Dataset entries

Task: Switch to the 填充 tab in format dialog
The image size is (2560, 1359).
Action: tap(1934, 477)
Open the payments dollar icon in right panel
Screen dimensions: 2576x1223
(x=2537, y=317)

# [The problem]
Give a word-for-word copy of the records.

# [Task solution]
Task: Switch to the 填充 tab in format dialog
The image size is (2560, 1359).
Action: tap(1934, 477)
Open the payments dollar icon in right panel
Screen dimensions: 2576x1223
(x=2537, y=317)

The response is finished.